"""

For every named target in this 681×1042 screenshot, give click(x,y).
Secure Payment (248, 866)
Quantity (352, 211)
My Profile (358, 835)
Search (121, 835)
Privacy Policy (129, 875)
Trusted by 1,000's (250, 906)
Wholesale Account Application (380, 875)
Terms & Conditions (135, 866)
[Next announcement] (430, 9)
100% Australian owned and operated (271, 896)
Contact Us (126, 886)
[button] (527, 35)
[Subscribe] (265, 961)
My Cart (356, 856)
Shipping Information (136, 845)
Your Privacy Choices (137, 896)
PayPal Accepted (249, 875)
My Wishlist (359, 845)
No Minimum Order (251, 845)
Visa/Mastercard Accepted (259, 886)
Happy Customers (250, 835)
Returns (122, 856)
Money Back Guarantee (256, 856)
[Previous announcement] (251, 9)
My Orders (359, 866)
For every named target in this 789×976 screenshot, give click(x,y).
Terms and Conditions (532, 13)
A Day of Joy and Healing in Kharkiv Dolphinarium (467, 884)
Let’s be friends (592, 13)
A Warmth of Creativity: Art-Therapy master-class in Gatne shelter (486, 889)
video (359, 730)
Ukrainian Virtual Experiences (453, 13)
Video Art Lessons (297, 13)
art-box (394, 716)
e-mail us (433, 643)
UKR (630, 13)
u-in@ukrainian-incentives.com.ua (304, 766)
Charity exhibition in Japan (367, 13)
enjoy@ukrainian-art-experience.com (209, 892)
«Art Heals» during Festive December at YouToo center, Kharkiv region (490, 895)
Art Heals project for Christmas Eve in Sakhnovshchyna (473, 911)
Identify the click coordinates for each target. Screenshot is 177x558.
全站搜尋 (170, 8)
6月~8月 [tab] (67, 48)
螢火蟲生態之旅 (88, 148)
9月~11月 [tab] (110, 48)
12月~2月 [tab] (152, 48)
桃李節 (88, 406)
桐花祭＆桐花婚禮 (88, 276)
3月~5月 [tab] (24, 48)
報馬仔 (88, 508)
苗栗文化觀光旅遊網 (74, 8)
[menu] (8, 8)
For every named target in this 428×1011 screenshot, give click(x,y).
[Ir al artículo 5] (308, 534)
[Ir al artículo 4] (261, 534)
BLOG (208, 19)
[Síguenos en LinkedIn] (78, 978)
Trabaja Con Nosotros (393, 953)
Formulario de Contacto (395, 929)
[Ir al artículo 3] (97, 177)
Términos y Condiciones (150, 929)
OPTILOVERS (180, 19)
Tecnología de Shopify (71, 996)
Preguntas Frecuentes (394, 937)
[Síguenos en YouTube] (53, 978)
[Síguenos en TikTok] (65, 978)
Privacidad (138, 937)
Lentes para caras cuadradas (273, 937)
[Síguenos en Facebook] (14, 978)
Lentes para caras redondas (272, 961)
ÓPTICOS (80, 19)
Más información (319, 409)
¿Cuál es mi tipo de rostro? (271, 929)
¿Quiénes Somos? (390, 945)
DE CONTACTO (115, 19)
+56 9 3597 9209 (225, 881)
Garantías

"""

▸ Set task
Copy out the data verbatim, starting at the line containing "Search (121, 835)" and ending with the line containing "Terms and Conditions (532, 13)", both included.

▸ Task response
Search (121, 835)
Privacy Policy (129, 875)
Trusted by 1,000's (250, 906)
Wholesale Account Application (380, 875)
Terms & Conditions (135, 866)
[Next announcement] (430, 9)
100% Australian owned and operated (271, 896)
Contact Us (126, 886)
[button] (527, 35)
[Subscribe] (265, 961)
My Cart (356, 856)
Shipping Information (136, 845)
Your Privacy Choices (137, 896)
PayPal Accepted (249, 875)
My Wishlist (359, 845)
No Minimum Order (251, 845)
Visa/Mastercard Accepted (259, 886)
Happy Customers (250, 835)
Returns (122, 856)
Money Back Guarantee (256, 856)
[Previous announcement] (251, 9)
My Orders (359, 866)
For every named target in this 789×976 screenshot, give click(x,y).
Terms and Conditions (532, 13)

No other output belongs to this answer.